C’est une histoire rocambolesque qui en dit long sur les politiques éditoriales où la recherche du sensationnel et le vedettariat dénaturent le métier de journaliste.
Les reportages et podcasts réalisés par une journaliste présentée comme une spécialiste de la mouvance djihadiste, Rukmini Callimachi, sont au centre d’une polémique mettant en cause la qualité des informations du célèbre quotidien.
Les reportages sur le Web de la journaliste–vedette sous le titre Caliphate (une dizaine d’épisodes) avaient connu un énorme succès ; ils étaient le symbole du tournant du quotidien vers de nouveaux supports, notamment multimédias.
L’un des protagonistes de ces reportages, Abou Huzayfa, témoignait avec force détails sur les atrocités commises par Daech. Or, le prétendu combattant de Daech a été arrêté au Canada, sa véritable identité révélée (Shehroze Chaudhry) et la supercherie mise au jour : le combattant islamiste est un affabulateur qui n’a jamais mis les pieds en Syrie.

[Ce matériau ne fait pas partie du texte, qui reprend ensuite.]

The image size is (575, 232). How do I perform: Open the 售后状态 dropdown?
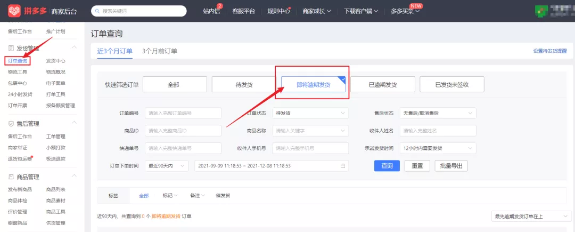pyautogui.click(x=438, y=113)
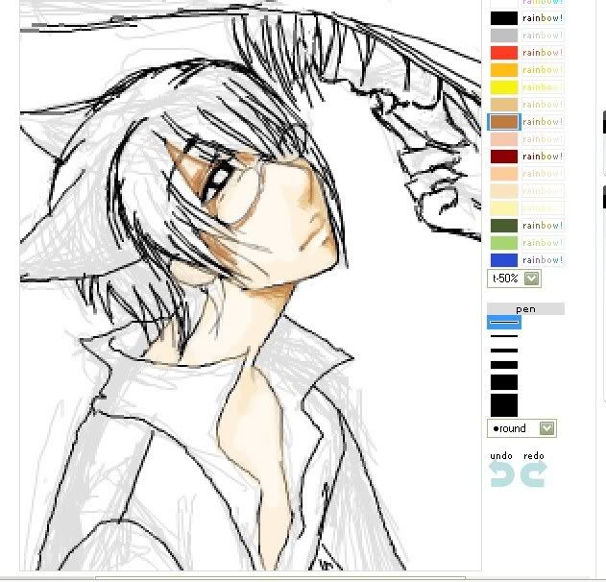Select the thickest pen stroke size
This screenshot has width=606, height=582.
click(x=504, y=404)
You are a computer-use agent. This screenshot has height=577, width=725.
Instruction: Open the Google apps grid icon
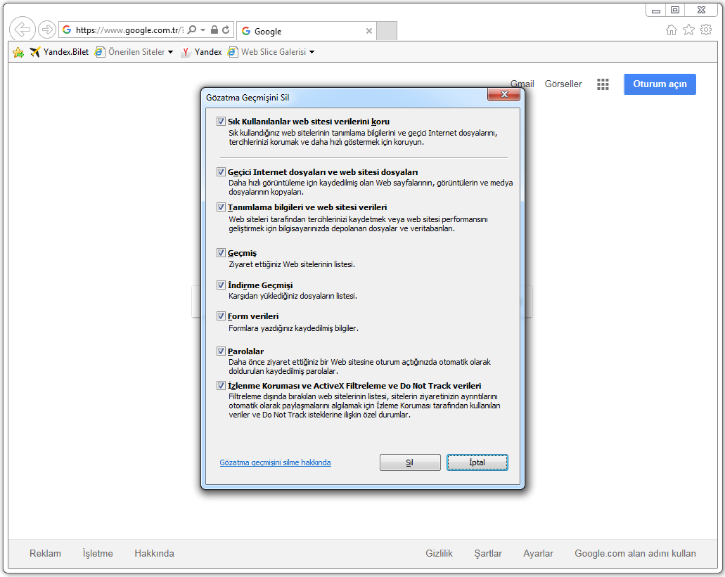pyautogui.click(x=603, y=84)
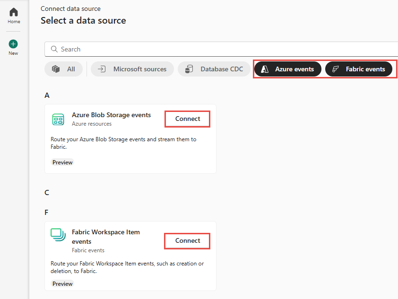Connect to Fabric Workspace Item events
Screen dimensions: 398x299
tap(187, 240)
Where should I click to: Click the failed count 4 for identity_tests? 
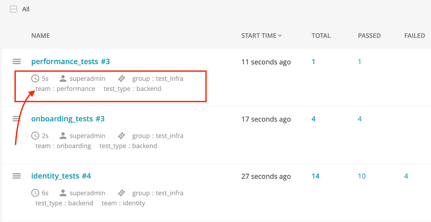click(406, 176)
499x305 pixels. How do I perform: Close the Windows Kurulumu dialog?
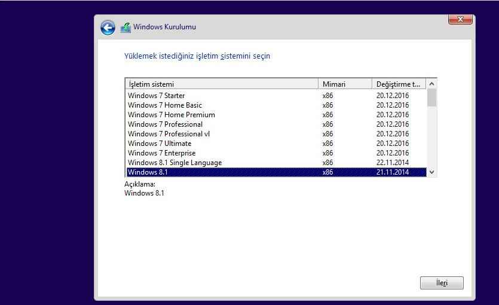point(460,20)
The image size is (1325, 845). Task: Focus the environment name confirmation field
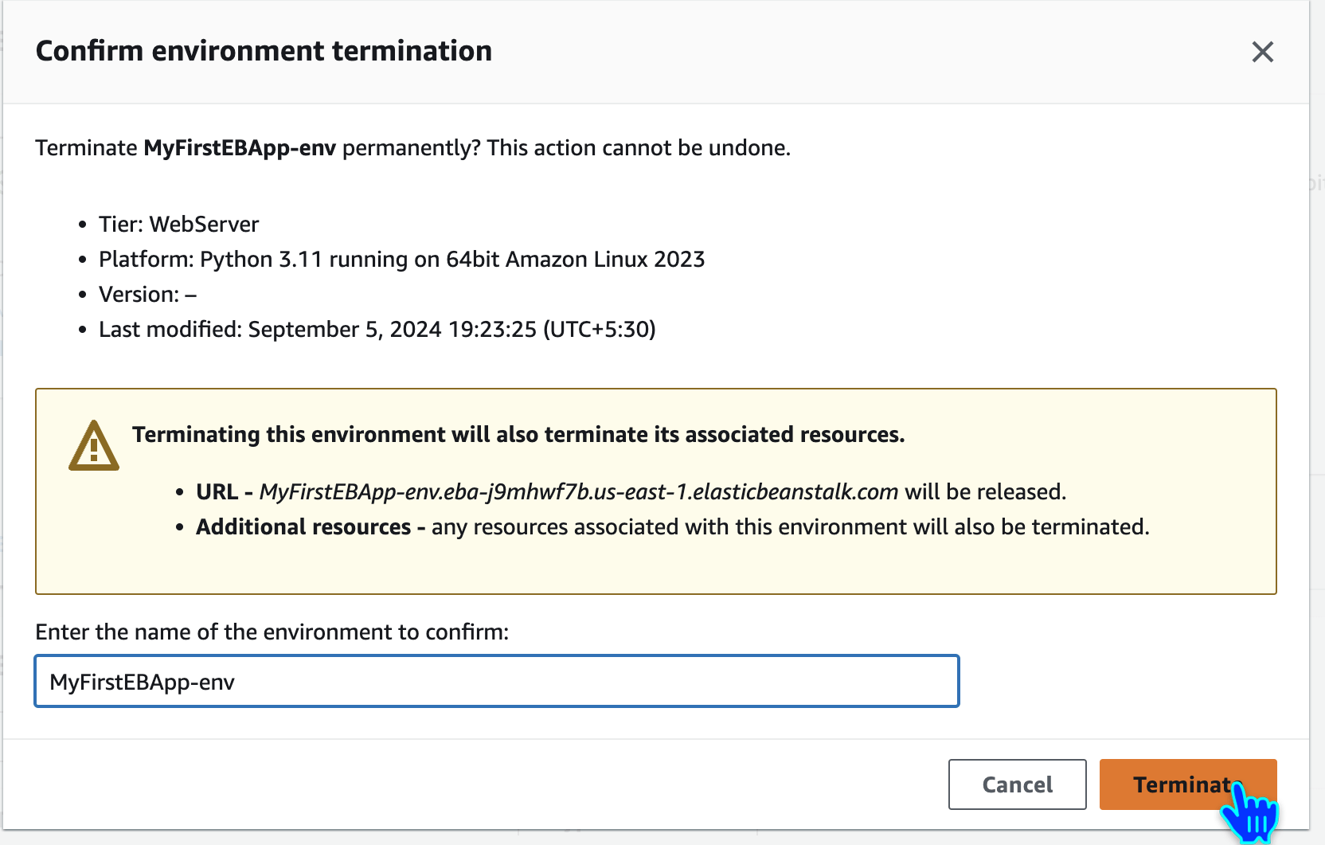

Le journal américain de référence avait pourtant été alerté par d’autres journalistes américains au Moyen-Orient sur l’absence de preuves attestant que Huzayfa était un djihadiste.
Il a néanmoins fallu l’arrestation du faux djihadiste et les révélations d’affabulation pour que la direction du New York Times diligente une enquête interne et pour que les langues se délient : il s’avère que ses correspondants à Beyrouth et Bagdad avaient mis en garde contre les méthodes sensationnalistes de Rukmini Callimachi ; un journaliste syrien qui lui a servi d’interprète a même affirmé : « Elle recherchait quelqu’un pour lui dire ce qu’elle croyait déjà. »
La direction du quotidien est mise en accusation ; le journaliste Ben Smith chargé de l’enquête interne affirme que Callimachi a « produit ce que les plus hauts dirigeants demandaient, avec leur soutien. » C’est tout le journal, tous les journalistes qui sont éclaboussés. Mais c’est toute une conception du journal-produit et de l’information-spectacle entre les mains des financiers qui est en accusation.
Il ne faudrait pas croire que cette conception du journalisme n’a cours qu’aux Etats-Unis. L’information, répétons-le une fois encore, quand elle est entre les mains des oligarques et des financiers est en danger.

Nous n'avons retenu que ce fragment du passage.